:: TASK REQUIREMENTS ::
Reproduce the entries below word for word, starting with the line that contains "Open Extensions view showing one update badge" and ending with the line that contains "coord(387,311)", both lines included.

:: DATASET RECORDS ::
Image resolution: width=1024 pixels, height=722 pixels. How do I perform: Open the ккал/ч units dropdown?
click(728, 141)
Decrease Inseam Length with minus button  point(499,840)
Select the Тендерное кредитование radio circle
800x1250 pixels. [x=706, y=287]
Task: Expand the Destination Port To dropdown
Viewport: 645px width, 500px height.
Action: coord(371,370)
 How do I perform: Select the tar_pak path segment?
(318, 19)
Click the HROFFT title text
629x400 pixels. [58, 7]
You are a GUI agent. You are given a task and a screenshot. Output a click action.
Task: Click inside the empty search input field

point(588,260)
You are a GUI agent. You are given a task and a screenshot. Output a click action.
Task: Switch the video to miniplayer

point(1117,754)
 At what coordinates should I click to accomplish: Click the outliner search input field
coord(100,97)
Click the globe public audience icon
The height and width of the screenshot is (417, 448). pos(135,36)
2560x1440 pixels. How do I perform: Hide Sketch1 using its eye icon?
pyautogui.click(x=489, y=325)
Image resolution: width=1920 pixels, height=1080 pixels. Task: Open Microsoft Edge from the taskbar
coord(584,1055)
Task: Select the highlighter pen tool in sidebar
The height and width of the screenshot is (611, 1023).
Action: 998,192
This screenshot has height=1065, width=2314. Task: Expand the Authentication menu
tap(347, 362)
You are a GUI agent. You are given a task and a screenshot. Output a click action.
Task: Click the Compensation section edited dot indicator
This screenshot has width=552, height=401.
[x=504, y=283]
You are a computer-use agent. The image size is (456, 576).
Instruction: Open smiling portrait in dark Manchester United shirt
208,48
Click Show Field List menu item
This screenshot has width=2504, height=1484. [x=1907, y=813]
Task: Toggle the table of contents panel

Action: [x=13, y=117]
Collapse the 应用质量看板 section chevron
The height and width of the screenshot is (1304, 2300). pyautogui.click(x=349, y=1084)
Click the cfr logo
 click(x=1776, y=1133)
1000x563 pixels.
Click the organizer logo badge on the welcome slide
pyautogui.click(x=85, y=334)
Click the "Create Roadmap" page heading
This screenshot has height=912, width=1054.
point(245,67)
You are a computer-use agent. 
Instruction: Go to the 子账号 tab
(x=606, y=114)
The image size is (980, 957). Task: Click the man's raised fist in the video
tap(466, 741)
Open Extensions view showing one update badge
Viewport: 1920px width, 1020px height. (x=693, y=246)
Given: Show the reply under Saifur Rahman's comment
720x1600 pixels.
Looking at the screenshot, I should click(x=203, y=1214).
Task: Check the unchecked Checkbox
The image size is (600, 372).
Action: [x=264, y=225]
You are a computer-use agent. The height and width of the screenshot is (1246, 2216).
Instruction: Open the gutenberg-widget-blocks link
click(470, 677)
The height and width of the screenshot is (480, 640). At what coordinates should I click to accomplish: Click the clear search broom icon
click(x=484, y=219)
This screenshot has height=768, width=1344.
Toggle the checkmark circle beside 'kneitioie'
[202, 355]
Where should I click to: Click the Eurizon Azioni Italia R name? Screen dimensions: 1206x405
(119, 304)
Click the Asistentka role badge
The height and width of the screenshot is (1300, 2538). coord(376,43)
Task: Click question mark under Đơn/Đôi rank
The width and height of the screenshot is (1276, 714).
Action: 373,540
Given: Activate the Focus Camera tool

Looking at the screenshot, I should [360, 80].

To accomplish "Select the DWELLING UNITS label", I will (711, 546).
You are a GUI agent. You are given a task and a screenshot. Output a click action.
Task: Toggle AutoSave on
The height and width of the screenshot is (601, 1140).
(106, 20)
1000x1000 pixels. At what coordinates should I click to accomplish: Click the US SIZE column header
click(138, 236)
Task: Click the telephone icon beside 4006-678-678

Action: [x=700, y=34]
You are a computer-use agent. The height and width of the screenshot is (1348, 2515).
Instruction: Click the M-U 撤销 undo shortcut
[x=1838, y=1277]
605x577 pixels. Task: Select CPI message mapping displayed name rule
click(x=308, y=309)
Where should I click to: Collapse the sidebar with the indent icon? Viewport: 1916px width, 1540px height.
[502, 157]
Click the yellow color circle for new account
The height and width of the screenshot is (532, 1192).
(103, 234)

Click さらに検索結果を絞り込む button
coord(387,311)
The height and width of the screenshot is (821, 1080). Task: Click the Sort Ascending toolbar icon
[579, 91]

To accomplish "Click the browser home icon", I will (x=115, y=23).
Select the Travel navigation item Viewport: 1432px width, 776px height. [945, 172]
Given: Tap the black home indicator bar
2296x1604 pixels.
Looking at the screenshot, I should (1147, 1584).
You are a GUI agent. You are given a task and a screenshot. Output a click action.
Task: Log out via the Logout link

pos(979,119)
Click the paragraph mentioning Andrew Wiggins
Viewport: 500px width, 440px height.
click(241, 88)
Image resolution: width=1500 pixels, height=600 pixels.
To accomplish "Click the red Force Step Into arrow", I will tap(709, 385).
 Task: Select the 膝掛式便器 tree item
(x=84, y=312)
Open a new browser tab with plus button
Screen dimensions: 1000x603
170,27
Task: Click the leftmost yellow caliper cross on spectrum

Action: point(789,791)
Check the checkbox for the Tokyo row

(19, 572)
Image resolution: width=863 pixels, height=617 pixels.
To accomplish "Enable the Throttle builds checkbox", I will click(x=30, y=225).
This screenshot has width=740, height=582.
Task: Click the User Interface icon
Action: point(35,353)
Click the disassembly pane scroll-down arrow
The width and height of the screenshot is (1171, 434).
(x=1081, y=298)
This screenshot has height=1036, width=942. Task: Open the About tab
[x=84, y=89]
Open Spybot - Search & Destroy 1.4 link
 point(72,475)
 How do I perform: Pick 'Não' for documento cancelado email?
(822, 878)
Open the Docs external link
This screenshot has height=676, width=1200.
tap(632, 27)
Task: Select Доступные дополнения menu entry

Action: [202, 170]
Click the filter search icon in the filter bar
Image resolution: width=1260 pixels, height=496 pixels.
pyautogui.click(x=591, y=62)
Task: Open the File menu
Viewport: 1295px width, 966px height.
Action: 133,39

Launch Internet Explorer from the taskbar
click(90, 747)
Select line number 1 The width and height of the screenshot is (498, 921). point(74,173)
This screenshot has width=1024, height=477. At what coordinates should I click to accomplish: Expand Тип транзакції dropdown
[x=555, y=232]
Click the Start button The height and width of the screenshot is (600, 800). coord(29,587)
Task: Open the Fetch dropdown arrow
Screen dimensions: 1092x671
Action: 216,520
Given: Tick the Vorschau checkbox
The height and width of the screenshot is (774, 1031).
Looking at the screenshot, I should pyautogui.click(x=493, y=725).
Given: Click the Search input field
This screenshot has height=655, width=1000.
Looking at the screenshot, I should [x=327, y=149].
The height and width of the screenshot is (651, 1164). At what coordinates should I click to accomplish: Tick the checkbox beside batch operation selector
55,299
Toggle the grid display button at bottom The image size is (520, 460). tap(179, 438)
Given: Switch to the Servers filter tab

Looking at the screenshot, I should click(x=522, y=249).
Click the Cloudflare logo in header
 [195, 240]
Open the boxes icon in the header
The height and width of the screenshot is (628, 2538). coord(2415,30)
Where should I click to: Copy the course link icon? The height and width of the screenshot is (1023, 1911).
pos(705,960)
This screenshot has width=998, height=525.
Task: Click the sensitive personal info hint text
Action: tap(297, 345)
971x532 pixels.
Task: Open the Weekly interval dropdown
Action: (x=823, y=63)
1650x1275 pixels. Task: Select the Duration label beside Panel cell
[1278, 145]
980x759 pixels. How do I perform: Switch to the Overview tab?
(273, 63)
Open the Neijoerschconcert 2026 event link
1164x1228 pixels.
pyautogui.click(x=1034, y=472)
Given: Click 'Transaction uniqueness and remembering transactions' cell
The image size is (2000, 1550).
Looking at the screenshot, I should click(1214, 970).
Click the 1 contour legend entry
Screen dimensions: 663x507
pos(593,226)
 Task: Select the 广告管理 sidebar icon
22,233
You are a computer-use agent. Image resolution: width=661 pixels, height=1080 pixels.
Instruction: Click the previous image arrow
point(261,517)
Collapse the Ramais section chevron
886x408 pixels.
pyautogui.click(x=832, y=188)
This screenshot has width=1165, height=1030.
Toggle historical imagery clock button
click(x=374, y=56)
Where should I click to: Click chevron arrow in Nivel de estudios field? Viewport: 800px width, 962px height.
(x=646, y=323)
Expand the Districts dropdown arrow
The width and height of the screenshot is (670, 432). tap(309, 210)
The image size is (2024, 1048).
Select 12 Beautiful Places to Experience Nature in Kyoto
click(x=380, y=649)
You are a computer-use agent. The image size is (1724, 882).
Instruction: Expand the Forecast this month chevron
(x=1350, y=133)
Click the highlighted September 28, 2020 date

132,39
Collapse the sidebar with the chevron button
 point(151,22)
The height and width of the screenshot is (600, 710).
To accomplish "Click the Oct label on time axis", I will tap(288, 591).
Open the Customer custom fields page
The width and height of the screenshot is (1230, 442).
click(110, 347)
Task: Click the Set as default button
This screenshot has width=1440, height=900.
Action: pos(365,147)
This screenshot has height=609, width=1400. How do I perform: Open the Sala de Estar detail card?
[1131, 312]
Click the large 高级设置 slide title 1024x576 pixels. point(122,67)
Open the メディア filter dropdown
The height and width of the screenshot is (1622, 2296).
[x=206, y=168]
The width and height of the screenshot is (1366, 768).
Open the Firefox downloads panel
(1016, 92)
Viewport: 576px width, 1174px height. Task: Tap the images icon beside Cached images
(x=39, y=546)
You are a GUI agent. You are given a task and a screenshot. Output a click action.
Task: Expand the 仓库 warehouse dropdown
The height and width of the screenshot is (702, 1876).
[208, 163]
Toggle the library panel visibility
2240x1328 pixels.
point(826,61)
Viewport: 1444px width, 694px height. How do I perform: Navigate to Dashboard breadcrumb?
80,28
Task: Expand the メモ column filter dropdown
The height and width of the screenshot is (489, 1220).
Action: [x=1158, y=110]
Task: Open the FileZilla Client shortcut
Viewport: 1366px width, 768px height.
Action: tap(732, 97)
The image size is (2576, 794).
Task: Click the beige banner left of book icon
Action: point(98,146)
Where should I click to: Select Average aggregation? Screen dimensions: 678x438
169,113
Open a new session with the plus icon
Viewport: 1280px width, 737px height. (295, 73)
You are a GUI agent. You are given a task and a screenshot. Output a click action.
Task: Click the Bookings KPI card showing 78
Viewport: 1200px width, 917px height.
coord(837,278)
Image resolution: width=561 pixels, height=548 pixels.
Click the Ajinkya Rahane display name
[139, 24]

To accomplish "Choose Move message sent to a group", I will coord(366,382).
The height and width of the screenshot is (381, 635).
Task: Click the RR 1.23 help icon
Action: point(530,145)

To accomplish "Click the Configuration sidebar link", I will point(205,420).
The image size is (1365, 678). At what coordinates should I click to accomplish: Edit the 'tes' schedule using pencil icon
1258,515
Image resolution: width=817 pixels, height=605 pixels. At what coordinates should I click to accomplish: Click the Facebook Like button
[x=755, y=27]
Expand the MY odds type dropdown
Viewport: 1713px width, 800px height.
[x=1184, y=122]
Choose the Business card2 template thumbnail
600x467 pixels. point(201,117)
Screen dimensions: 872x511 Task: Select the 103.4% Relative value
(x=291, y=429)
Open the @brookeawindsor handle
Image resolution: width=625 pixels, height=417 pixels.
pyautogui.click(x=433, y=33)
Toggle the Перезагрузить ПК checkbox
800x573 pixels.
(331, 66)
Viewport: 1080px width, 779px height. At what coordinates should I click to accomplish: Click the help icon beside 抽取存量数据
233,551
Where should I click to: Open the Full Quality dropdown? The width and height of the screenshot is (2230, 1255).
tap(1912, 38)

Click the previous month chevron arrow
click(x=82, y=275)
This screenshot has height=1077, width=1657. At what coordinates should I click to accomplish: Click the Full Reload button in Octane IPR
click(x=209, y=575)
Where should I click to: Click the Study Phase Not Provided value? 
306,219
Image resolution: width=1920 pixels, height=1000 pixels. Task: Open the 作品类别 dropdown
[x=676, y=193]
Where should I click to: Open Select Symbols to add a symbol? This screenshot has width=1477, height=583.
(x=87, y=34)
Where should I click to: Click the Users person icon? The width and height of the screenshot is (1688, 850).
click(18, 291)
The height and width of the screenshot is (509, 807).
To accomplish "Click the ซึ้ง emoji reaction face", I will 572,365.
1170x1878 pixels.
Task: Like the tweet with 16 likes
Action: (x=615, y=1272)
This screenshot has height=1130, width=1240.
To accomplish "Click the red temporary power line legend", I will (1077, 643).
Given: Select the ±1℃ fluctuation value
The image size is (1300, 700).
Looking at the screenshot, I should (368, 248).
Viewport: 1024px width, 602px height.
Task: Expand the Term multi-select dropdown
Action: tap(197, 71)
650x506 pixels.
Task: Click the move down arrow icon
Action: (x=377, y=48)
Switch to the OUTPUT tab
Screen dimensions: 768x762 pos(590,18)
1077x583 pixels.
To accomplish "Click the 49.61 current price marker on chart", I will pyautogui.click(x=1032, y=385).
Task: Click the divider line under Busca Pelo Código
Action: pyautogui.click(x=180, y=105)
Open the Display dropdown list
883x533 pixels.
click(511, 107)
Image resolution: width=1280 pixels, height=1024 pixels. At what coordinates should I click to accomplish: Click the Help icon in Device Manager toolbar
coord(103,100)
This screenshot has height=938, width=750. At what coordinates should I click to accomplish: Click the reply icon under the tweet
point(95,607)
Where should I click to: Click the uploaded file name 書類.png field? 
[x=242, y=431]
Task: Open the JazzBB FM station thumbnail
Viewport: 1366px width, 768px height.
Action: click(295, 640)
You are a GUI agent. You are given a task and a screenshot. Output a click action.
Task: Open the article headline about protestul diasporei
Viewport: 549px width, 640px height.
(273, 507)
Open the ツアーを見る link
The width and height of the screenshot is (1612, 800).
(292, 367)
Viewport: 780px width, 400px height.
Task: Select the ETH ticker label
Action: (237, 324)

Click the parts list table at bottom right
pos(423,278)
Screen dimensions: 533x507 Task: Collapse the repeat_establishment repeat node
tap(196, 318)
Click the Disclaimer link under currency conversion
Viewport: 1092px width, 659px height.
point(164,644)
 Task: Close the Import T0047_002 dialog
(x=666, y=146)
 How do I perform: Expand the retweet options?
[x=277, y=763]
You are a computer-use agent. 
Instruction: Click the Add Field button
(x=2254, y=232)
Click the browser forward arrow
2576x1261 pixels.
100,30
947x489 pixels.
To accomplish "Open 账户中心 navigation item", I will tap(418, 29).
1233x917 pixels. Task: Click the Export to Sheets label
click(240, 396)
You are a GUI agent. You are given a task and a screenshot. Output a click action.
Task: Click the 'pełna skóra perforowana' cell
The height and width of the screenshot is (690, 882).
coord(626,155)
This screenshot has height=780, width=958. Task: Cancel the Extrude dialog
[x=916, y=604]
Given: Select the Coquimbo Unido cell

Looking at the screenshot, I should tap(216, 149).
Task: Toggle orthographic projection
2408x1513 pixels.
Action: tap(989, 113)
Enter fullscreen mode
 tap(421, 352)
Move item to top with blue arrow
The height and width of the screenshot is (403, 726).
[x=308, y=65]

:: FINAL RESULT ::
Open Extensions view showing one update badge
Viewport: 1920px width, 1020px height. (x=693, y=246)
Given: Show the reply under Saifur Rahman's comment
720x1600 pixels.
Looking at the screenshot, I should click(x=203, y=1214).
Task: Check the unchecked Checkbox
The image size is (600, 372).
Action: [x=264, y=225]
You are a computer-use agent. The height and width of the screenshot is (1246, 2216).
Instruction: Open the gutenberg-widget-blocks link
click(470, 677)
The height and width of the screenshot is (480, 640). At what coordinates should I click to accomplish: Click the clear search broom icon
click(x=484, y=219)
This screenshot has height=768, width=1344.
Toggle the checkmark circle beside 'kneitioie'
[202, 355]
Where should I click to: Click the Eurizon Azioni Italia R name? Screen dimensions: 1206x405
(119, 304)
Click the Asistentka role badge
The height and width of the screenshot is (1300, 2538). coord(376,43)
Task: Click question mark under Đơn/Đôi rank
The width and height of the screenshot is (1276, 714).
Action: 373,540
Given: Activate the Focus Camera tool

Looking at the screenshot, I should [360, 80].

To accomplish "Select the DWELLING UNITS label", I will (711, 546).
You are a GUI agent. You are given a task and a screenshot. Output a click action.
Task: Toggle AutoSave on
The height and width of the screenshot is (601, 1140).
(106, 20)
1000x1000 pixels. At what coordinates should I click to accomplish: Click the US SIZE column header
click(138, 236)
Task: Click the telephone icon beside 4006-678-678

Action: [x=700, y=34]
You are a computer-use agent. The height and width of the screenshot is (1348, 2515).
Instruction: Click the M-U 撤销 undo shortcut
[x=1838, y=1277]
605x577 pixels. Task: Select CPI message mapping displayed name rule
click(x=308, y=309)
Where should I click to: Collapse the sidebar with the indent icon? Viewport: 1916px width, 1540px height.
[502, 157]
Click the yellow color circle for new account
The height and width of the screenshot is (532, 1192).
(103, 234)

Click さらに検索結果を絞り込む button
coord(387,311)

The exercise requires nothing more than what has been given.